--- Start ---

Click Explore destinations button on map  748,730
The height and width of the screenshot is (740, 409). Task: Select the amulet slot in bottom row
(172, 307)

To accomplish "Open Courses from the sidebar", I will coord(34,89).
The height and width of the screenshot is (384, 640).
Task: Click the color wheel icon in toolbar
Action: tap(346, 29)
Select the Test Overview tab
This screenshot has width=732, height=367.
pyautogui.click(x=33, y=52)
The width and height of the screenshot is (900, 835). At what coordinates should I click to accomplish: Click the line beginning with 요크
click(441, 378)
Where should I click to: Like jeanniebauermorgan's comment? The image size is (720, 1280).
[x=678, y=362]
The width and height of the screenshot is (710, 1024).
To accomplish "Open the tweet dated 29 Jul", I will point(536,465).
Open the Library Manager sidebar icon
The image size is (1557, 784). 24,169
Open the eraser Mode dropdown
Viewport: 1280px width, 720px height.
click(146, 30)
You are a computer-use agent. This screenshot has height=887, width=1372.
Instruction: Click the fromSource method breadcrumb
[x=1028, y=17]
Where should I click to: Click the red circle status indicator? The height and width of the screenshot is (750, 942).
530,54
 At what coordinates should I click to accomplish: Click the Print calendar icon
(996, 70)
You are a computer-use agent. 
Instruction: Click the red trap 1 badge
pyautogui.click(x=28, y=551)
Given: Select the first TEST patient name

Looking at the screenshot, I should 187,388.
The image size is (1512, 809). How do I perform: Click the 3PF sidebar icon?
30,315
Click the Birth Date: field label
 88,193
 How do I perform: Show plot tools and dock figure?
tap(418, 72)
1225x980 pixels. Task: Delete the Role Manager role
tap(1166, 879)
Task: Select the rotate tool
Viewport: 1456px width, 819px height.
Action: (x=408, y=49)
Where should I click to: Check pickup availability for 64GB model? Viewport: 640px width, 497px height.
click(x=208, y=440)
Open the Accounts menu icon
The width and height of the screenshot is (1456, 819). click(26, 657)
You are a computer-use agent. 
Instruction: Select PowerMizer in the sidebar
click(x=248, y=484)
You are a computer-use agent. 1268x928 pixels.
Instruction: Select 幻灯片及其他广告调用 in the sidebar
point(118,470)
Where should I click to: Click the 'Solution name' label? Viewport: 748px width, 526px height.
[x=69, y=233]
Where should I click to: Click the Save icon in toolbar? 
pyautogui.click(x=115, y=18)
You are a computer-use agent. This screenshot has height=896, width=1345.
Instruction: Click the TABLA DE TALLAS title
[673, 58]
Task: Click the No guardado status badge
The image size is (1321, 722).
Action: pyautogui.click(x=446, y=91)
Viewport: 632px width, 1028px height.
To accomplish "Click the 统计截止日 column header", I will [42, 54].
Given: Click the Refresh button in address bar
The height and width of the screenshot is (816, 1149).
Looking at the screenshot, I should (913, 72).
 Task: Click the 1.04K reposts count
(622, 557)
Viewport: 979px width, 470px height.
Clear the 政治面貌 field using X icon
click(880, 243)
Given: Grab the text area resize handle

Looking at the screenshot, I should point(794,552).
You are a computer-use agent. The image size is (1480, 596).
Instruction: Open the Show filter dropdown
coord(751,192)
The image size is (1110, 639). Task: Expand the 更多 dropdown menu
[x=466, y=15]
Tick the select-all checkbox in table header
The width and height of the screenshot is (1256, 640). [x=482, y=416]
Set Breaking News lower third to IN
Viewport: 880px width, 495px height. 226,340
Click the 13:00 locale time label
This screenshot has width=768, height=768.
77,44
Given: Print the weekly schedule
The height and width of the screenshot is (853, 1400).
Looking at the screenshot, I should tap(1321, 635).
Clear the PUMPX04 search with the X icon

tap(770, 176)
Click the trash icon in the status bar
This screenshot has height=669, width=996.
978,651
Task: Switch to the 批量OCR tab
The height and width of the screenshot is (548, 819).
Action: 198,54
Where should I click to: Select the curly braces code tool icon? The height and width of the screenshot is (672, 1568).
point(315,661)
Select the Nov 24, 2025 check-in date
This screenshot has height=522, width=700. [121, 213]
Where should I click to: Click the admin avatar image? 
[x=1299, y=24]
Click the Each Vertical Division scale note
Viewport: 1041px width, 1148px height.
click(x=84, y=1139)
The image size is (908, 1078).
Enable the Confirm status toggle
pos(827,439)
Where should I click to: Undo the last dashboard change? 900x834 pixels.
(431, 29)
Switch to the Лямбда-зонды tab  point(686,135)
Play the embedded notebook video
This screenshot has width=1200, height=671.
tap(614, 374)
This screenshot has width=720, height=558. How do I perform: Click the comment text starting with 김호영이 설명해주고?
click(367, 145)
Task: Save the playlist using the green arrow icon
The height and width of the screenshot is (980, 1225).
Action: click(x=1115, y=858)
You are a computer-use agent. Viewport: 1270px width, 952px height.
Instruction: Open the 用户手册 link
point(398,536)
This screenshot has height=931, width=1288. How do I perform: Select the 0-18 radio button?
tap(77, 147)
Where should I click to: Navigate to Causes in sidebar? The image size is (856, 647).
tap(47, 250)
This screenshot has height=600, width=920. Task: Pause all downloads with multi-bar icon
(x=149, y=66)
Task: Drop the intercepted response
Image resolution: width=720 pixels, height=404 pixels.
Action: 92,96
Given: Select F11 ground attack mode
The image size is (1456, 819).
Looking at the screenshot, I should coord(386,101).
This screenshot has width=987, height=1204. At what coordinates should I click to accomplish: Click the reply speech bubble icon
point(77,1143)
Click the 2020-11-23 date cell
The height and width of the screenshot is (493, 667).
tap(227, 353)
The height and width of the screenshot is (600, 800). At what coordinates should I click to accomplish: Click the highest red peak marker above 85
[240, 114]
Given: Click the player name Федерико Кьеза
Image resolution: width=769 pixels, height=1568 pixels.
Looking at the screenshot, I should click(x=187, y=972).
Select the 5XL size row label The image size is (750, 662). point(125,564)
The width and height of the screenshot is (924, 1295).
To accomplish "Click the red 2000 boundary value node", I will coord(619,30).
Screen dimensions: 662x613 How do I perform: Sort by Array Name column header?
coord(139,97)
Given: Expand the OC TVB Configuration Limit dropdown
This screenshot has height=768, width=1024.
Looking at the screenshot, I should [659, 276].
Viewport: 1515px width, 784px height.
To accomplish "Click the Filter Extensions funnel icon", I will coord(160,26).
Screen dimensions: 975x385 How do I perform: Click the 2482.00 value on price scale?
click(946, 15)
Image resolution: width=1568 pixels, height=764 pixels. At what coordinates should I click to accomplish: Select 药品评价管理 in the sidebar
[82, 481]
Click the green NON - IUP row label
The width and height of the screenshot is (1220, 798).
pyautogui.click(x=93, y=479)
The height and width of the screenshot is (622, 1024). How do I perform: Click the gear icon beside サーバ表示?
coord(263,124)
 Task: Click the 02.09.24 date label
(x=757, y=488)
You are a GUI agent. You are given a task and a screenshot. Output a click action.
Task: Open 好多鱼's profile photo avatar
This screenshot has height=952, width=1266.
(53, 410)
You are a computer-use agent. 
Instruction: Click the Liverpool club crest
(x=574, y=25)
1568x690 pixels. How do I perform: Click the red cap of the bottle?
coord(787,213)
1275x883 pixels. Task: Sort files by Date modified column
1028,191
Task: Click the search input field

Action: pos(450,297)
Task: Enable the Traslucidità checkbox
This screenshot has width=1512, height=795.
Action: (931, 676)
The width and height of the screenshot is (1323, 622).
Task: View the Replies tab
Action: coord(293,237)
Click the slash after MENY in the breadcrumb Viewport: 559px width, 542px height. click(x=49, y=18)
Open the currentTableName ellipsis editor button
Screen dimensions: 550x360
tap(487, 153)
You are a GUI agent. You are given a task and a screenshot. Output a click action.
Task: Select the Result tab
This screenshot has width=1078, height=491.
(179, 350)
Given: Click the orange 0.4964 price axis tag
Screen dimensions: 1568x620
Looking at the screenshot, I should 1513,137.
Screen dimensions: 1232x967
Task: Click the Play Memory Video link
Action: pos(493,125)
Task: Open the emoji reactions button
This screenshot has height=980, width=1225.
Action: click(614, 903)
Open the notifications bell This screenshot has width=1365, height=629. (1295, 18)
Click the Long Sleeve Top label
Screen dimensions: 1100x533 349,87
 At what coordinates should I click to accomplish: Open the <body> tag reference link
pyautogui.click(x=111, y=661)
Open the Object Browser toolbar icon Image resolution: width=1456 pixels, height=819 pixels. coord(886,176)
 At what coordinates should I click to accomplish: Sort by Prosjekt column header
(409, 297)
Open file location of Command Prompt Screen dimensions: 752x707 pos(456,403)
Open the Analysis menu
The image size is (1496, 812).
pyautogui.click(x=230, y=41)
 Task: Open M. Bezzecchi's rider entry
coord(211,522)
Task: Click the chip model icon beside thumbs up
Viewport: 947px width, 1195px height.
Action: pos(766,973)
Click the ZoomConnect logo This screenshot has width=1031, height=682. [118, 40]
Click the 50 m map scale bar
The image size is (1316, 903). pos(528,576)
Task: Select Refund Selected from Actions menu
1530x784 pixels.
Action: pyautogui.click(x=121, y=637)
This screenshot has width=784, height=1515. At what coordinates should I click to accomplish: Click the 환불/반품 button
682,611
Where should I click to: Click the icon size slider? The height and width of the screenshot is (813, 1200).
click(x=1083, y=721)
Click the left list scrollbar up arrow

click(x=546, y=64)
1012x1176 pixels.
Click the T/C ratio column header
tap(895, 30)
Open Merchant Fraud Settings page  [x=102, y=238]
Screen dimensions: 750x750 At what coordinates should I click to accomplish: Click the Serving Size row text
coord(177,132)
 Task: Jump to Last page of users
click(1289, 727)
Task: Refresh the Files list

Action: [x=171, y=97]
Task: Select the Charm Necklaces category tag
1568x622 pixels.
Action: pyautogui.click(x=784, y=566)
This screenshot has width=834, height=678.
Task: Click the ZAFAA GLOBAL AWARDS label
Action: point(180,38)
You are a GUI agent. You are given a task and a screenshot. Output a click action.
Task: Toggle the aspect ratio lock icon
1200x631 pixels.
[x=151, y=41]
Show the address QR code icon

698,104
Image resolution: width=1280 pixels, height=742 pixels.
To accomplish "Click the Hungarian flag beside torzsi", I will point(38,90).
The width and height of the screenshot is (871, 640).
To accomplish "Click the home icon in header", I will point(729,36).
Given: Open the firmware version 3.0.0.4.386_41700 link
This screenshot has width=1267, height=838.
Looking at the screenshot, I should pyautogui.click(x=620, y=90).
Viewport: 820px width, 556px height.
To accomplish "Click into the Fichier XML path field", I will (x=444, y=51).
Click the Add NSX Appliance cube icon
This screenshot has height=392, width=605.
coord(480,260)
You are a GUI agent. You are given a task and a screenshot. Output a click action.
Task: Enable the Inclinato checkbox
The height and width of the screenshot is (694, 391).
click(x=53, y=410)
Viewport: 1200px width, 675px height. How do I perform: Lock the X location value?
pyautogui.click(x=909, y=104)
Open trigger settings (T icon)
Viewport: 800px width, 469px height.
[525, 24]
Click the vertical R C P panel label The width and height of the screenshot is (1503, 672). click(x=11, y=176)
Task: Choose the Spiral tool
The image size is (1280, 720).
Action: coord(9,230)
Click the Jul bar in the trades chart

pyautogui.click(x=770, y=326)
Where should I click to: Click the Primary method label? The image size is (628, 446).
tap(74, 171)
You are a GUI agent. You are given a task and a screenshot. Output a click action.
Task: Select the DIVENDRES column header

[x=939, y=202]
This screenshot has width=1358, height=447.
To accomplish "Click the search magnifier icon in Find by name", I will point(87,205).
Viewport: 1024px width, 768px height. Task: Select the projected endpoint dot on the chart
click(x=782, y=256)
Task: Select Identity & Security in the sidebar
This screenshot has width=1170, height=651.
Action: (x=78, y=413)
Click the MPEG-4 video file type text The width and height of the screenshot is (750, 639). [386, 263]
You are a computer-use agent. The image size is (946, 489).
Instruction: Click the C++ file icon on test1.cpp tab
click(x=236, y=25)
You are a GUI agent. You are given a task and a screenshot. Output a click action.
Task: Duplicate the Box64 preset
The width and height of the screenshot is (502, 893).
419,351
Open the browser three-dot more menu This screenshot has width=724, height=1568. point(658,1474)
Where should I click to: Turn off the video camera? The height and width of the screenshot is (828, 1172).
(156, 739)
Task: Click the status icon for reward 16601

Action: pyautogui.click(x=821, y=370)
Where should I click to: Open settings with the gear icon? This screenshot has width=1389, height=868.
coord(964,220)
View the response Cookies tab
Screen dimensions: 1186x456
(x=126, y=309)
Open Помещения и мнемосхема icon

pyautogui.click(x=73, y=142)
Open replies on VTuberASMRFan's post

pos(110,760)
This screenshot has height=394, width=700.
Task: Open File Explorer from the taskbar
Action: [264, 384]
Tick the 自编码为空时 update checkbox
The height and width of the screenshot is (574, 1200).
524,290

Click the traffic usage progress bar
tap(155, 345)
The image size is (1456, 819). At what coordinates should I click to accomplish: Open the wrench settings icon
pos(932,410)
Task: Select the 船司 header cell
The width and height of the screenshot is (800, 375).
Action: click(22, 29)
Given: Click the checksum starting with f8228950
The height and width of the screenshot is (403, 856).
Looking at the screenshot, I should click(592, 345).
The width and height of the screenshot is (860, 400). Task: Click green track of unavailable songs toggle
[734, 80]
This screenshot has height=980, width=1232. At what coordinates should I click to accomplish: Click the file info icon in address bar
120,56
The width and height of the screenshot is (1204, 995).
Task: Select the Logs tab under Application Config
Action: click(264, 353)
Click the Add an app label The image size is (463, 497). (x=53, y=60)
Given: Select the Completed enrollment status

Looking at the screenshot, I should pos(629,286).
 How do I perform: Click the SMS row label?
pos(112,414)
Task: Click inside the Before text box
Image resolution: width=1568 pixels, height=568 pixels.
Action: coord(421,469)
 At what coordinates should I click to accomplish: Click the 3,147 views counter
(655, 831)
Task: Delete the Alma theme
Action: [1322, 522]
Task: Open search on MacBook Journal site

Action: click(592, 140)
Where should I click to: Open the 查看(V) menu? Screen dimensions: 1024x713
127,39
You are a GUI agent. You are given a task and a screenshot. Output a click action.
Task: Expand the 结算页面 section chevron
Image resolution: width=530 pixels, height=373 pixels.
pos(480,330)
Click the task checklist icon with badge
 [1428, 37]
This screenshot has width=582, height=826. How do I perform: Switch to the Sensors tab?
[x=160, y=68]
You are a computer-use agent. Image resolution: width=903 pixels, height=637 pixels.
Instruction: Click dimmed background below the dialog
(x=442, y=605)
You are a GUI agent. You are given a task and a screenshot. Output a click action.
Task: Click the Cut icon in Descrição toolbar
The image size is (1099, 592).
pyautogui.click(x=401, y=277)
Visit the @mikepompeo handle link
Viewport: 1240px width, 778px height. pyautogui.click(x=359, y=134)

--- End ---

Repeat the records from the line containing "Open the eraser Mode dropdown" through the line containing "[x=1028, y=17]", word for word, with both of those lines included.

# In response
Open the eraser Mode dropdown
Viewport: 1280px width, 720px height.
click(146, 30)
You are a computer-use agent. This screenshot has height=887, width=1372.
Instruction: Click the fromSource method breadcrumb
[x=1028, y=17]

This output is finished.